Thread overview
[SAOC 2023] dfmt rewrite - Weekly update #1
Sep 22
M.M.
Sep 24
deadalnix
Sep 25
RazvanN
Sep 25
Tim
Sep 26
RazvanN
Sep 26
RazvanN
Sep 27
sighoya
September 22

Hi everyone,

For SAOC 2023, I'm working on refactoring dfmt to use the AST from DMD-as-a-library instead of libdparse.

The past week has been very interesting. I got up to speed with the dfmt codebase, and managed to do a 1-to-1 port of the lexer dependency from libdparse to DMD-as-a-library. Most parts were pretty straightforward, and the bulk of the work was replacing every tok!"<token>" instance with TOK.<token> and making sure the token coming from DMD was the same as what was previously being used. So far so good!

You can see the draft PR tracking the work here.

Going forward, my mentor and I have decided that it would be impractical to try and replace the parser directly, for multiple reasons:

  • It's a lot of work to replace the parser and use the DMD AST instead of libdparse's, and all of this work will happen without a working version of dfmt. If, at the end of this, dfmt is broken or refuses to compile, it could very well mean that all that effort went down the drain.
  • Doing a brute force replacement of the parser will prevent us from testing the transformation passes in dfmt individually, and also brings us back to the point above.

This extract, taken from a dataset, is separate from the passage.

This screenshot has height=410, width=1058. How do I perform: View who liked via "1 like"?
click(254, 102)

Hence, we've decided to do an incremental rewrite of the files that use the parser, initially with no passes (just to ensure the AST is being built in the first place), and then adding each pass along with relevant unit tests.

September 22

On Friday, 22 September 2023 at 07:12:02 UTC, Prajwal S N wrote:

>

Hi everyone,

For SAOC 2023, I'm working on refactoring dfmt to use the AST from DMD-as-a-library instead of libdparse.

....

Good luck in the project!

September 22

On Friday, 22 September 2023 at 07:12:02 UTC, Prajwal S N wrote:

>

Hi everyone,

For SAOC 2023, I'm working on refactoring dfmt to use the AST from DMD-as-a-library instead of libdparse.

[...]

Superb! We really really need people working on tooling ❤️

September 24

On Friday, 22 September 2023 at 07:12:02 UTC, Prajwal S N wrote:

>

Hi everyone,

For SAOC 2023, I'm working on refactoring dfmt to use the AST from DMD-as-a-library instead of libdparse.

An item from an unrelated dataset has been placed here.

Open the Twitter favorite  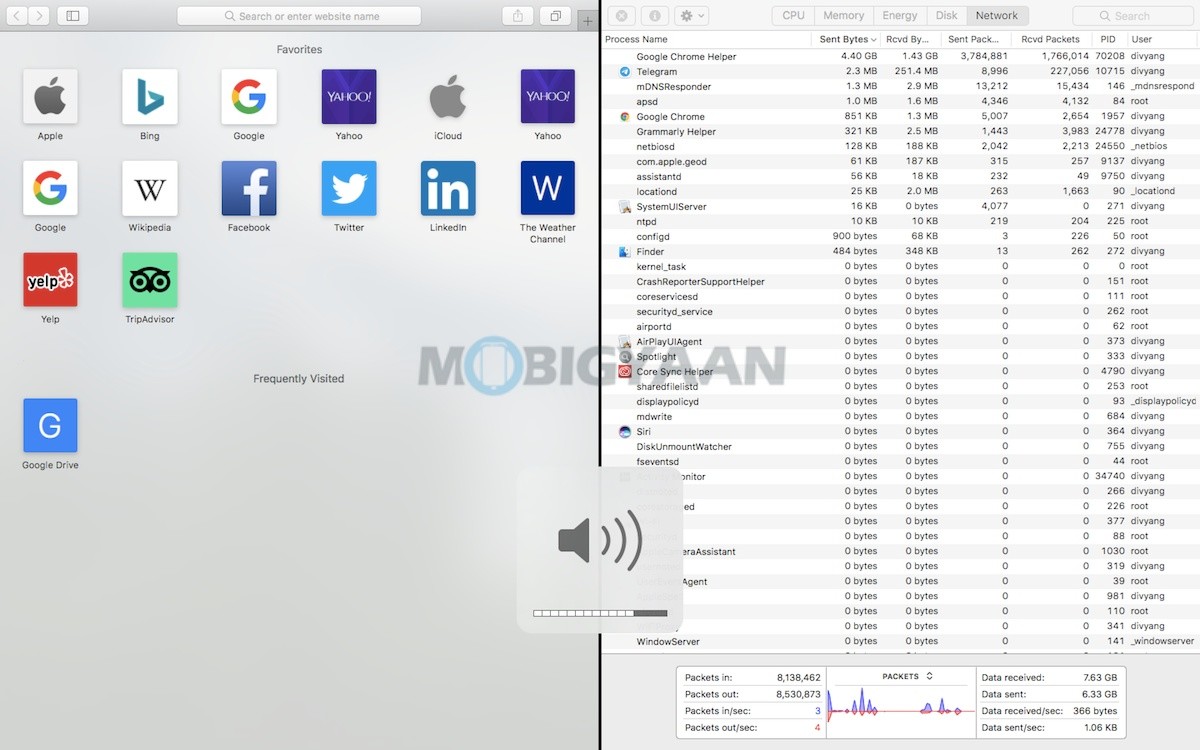pos(348,188)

The past week has been very interesting. I got up to speed with the dfmt codebase, and managed to do a 1-to-1 port of the lexer dependency from libdparse to DMD-as-a-library. Most parts were pretty straightforward, and the bulk of the work was replacing every tok!"<token>" instance with TOK.<token> and making sure the token coming from DMD was the same as what was previously being used. So far so good!

You can see the draft PR tracking the work here.

Going forward, my mentor and I have decided that it would be impractical to try and replace the parser directly, for multiple reasons:

  • It's a lot of work to replace the parser and use the DMD AST instead of libdparse's, and all of this work will happen without a working version of dfmt. If, at the end of this, dfmt is broken or refuses to compile, it could very well mean that all that effort went down the drain.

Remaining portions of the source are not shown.